Now, let’s have a quick look at the current spot prices of these metals compared to what they were commanding back in January. The current prices are as follows:

  • Lithium carbonate – China: US$10,934 per tonne (January: US$11,867)
  • Lithium hydroxide – China: US$9,563 per tonne (January: US$9,899)
  • Spodumene 6%: US$990 per tonne (January: US$1,000)

Lithium forecasts through to 2027

Unfortunately for investors of ASX lithium stocks, Goldman Sachs is not expecting a meaningful improvement in lithium prices in the coming years.

Lithium carbonate – China:

For lithium carbonate, the broker is forecasting the following average price through to 2027 and then for the long term:

  • 2024: US$11,683 per tonne
  • 2025: US$11,000 per tonne
  • 2026: US$13,323 per tonne
  • 2027: US$15,646 per tonne
  • Long-term: US$15,500 per tonne

Lithium hydroxide – China:

For lithium hydroxide, the broker is forecasting the following:

  • 2024: US$11,463 per tonne
  • 2025: US$12,500 per tonne
  • 2026: US$14,323 per tonne
  • 2027: US$16,146 per tonne
  • Long-term: US$15,500 per tonne

Spodumene 6%:

Finally, the broker is expecting spodumene prices to remain significantly lower than 2023 averages for the foreseeable future. It has pencilled in the following for the coming years:

  • 2024: US$995 per tonne
  • 2025: US$800 per tonne
  • 2026: US$978 per tonne
  • 2027: US$1,155 per tonne
  • Long-term: US$1,150 per tonne

Final word

In light of the above, it seems that only ASX lithium stocks with low costs will be in a position to run profitable operations in the coming years.

It is largely for this reason that Goldman has a buy rating and $7.15 price target on IGO’s shares.

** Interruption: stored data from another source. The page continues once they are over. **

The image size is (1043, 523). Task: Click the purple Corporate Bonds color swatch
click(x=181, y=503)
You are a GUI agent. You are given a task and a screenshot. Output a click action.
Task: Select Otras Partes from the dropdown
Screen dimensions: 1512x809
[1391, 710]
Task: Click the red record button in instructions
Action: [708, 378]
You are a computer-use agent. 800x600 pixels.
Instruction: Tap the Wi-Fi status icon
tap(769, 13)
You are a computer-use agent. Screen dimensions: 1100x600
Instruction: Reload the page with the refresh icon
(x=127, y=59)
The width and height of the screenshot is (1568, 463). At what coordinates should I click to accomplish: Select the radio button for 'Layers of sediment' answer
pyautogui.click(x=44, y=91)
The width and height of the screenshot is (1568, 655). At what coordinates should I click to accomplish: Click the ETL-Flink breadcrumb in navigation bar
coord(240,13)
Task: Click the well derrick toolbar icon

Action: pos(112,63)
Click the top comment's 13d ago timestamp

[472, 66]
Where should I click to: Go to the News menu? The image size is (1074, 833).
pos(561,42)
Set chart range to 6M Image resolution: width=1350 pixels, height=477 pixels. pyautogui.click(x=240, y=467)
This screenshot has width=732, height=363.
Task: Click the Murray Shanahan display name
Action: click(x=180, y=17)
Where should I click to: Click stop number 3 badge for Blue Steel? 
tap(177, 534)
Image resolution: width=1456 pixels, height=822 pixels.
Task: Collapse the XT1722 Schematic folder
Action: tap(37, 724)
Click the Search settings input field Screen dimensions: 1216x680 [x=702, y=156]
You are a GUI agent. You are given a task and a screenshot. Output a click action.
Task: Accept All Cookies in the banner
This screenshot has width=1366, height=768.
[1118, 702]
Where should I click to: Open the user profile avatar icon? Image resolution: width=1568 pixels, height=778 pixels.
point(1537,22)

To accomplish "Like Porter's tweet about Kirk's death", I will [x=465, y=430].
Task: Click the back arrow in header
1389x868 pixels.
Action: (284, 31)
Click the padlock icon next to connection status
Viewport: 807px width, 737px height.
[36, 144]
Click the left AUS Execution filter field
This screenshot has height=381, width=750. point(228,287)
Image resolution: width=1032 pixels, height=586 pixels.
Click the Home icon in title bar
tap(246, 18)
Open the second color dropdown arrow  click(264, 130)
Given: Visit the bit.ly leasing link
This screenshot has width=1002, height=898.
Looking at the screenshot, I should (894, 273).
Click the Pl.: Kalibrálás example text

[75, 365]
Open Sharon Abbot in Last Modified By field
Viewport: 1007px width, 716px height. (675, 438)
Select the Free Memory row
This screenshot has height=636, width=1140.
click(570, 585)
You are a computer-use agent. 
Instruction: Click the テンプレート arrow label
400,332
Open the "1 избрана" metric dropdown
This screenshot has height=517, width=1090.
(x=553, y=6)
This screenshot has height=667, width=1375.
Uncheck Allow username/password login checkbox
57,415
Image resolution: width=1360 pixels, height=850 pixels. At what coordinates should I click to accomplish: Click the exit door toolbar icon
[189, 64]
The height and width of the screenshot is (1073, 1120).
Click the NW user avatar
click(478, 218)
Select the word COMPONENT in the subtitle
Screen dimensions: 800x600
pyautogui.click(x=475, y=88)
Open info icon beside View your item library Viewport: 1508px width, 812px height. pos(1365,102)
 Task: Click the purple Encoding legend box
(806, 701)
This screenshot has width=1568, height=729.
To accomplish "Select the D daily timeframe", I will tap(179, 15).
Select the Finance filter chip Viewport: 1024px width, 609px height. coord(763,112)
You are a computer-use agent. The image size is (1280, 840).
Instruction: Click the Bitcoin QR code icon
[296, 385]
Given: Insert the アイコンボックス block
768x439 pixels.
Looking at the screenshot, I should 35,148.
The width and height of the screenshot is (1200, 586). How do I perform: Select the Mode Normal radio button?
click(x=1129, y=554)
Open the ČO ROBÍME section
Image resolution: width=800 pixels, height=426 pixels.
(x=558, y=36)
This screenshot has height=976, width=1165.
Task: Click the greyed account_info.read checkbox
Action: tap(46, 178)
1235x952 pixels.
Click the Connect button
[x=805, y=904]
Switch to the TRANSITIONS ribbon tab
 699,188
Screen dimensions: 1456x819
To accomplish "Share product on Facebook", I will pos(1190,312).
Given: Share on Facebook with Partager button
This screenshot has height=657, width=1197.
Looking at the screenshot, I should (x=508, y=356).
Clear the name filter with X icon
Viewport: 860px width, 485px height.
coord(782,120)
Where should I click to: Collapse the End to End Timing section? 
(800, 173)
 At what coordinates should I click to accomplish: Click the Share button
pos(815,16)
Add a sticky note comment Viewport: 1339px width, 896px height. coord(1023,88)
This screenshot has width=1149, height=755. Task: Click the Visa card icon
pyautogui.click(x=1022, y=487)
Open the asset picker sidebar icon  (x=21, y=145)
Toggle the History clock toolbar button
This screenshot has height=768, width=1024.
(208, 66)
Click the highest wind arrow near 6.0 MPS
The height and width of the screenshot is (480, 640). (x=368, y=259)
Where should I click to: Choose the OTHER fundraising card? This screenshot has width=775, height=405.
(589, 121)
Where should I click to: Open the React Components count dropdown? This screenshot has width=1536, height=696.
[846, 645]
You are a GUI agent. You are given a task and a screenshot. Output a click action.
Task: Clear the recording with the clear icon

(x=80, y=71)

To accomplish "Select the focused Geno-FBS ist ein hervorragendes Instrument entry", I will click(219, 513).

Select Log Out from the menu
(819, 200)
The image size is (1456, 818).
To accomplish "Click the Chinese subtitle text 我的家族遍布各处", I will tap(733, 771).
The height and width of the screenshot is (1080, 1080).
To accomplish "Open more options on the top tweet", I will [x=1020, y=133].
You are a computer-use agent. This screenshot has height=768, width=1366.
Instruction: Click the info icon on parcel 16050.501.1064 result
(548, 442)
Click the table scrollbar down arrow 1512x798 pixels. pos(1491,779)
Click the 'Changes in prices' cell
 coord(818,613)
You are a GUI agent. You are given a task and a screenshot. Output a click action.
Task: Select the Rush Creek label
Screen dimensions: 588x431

It recently said:

We reiterate our belief that further Greenbushes expansion remains one of the most economically compelling brownfield lithium projects, where the JV also retains significant optionality around extending/converting the TRP, while the resource likely underpins even further expansion (i.e. CGP5, subject to market conditions).